According to this article in today’s edition of The Arizona Republic, Harper Collins’ recently released Green Bible (NRSV) has been causing controversy among Christians. It appears that there are two key distinctive features: 1) the book itself is environmentally friendly – recycled paper, soy-based ink, etc, and 2) it is a green-letter edition – it highlights “the rich and varied ways the books of the Bible speak directly to how we should think and act as we confront the environmental crisis facing our planet.”
The goals of the publisher seem admirable, so why is there an apparent controversy? Beats me, but if you are interested, I’ll give you my opinion1. 🙂 First, printing a Bible (or any book) in an environmentally friendly manner is a pretty good idea. No controversy there (at least that I can think of).
But what about a green-letter edition of the Bible? There is certainly nothing wrong with helping readers of the Bible become more environmentally aware, is there? Well, believe it or not, those are actually tough questions. On one hand, yes, studying the Bible and discovering (and then applying) what it says about creation and humanity is a good thing. Very good, actually. And it is probably something we need to do more of.
But on the other hand, I think we need to be somewhat careful with theme Bibles (environment, men’s, women’s, spirit-filled, etc). The potential danger in all theme Bibles is that they tend to precondition the reader’s thinking (through colours, commentary, etc) to see the topic in the text, without actually equipping the reader to see the text on its own terms and in its own context.
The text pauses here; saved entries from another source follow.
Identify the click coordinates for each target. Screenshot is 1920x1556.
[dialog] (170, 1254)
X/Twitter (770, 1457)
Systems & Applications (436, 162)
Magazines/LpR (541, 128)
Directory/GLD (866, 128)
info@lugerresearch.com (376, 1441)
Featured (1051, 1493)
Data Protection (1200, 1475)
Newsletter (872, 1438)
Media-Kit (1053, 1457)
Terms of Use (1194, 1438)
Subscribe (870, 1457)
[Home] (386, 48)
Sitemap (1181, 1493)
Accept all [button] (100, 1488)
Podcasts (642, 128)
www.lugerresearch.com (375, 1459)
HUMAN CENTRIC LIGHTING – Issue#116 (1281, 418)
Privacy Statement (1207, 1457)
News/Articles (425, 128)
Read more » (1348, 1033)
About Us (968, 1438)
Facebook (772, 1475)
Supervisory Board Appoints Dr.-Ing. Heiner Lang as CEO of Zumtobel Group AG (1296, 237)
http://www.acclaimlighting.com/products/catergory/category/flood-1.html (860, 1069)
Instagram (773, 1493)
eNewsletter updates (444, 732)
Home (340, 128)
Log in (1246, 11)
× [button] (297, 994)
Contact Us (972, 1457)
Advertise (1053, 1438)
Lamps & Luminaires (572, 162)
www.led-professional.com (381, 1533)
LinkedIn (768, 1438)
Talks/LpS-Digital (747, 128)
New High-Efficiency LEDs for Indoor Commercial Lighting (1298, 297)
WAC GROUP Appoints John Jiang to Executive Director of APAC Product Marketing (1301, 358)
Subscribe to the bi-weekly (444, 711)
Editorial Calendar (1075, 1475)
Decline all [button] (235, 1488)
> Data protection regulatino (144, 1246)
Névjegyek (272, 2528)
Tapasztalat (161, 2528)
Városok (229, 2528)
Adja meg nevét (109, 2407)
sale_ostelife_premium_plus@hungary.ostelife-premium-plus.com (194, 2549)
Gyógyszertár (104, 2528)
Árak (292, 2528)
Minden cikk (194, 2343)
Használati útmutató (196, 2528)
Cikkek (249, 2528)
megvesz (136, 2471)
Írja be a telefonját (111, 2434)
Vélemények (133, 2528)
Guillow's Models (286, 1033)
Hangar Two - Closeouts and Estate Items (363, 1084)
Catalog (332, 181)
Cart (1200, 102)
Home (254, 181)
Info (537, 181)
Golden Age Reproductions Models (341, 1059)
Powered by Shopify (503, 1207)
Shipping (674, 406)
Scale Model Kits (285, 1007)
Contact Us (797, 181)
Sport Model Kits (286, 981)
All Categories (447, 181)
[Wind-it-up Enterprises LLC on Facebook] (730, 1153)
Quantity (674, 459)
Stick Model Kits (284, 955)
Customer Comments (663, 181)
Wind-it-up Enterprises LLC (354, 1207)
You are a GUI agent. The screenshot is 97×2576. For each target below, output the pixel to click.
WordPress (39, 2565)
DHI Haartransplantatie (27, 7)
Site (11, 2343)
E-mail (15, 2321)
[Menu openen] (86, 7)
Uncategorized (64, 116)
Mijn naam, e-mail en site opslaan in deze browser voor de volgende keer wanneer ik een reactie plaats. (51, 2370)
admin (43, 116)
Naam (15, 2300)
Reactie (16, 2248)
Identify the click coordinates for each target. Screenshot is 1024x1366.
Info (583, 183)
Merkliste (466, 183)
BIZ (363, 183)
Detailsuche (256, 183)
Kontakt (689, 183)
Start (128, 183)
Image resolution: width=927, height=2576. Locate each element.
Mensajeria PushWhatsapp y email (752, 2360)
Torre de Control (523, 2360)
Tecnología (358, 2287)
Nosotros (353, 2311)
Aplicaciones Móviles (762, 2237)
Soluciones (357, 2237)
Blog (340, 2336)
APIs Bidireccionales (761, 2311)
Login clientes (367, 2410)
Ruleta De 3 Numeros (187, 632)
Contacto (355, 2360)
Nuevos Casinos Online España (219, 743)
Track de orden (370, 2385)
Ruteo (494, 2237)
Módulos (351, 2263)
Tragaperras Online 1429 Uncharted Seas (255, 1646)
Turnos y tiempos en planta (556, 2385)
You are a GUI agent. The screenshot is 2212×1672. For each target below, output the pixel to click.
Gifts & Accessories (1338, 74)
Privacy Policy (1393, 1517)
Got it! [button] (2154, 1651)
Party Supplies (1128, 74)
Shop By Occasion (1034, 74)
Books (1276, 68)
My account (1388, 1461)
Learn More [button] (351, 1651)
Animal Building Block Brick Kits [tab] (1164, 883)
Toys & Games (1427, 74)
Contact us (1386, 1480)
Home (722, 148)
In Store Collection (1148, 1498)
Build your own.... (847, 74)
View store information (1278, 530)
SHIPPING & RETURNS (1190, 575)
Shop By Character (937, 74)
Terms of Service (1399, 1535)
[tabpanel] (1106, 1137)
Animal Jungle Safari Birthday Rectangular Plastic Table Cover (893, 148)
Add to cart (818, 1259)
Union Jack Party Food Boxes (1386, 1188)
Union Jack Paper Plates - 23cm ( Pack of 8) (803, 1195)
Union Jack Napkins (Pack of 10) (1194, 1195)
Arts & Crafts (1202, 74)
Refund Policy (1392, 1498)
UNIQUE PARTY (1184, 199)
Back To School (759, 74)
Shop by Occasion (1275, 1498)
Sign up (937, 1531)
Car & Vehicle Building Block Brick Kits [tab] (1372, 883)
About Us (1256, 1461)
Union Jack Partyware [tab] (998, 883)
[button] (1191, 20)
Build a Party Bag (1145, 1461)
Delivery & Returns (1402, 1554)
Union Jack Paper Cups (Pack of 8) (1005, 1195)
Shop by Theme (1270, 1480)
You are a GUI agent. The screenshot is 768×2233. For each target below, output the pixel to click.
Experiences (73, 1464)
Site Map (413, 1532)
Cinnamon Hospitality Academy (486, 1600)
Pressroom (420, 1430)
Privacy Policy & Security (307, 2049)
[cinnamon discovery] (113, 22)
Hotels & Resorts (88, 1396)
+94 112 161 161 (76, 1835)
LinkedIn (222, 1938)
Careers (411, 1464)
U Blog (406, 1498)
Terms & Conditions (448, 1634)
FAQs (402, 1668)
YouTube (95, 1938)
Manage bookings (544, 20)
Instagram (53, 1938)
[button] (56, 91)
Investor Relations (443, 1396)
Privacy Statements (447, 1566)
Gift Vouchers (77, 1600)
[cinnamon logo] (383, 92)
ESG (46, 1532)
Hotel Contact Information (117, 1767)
In others words, if we would learn how to read the Bible slowly and carefully, paying attention to what the text itself actually says, we would discover the richness of the Bible for ourselves and we would not need colours to determine the meaning for us. And in fact, I think I could argue that theme based Bibles tend to narrow our reading of the text, rather than deepen it; when reading a theme Bible, we typically let the publisher’s theme (colour, commentary, etc) obscure any other meaning or emphasis of a Biblical text, even the core meaning. For example, is the primary concern of Genesis 3 really about the environment? It certainly doesn’t seem that way from the text itself, and if we read it as a “green text” only, we will completely miss the primary meaning of the passage. Even though a theme Bible’s colour may be very helpful in one passage, it may be equally damaging in another.
So … when it is all said and done, what do I think? Well, it seems that the Green Bible deserves full credit for raising the profile of how the Bible wants to speak to humanity’s roles and responsibilities within creation. That is a message that needs to be heard. However (and this is an important “however”), we need to read theme Bibles carefully and critically, and not be so distracted by the possible “theme” that we forget to read the text itself on its own terms. Let the text, not the publisher, determine meaning.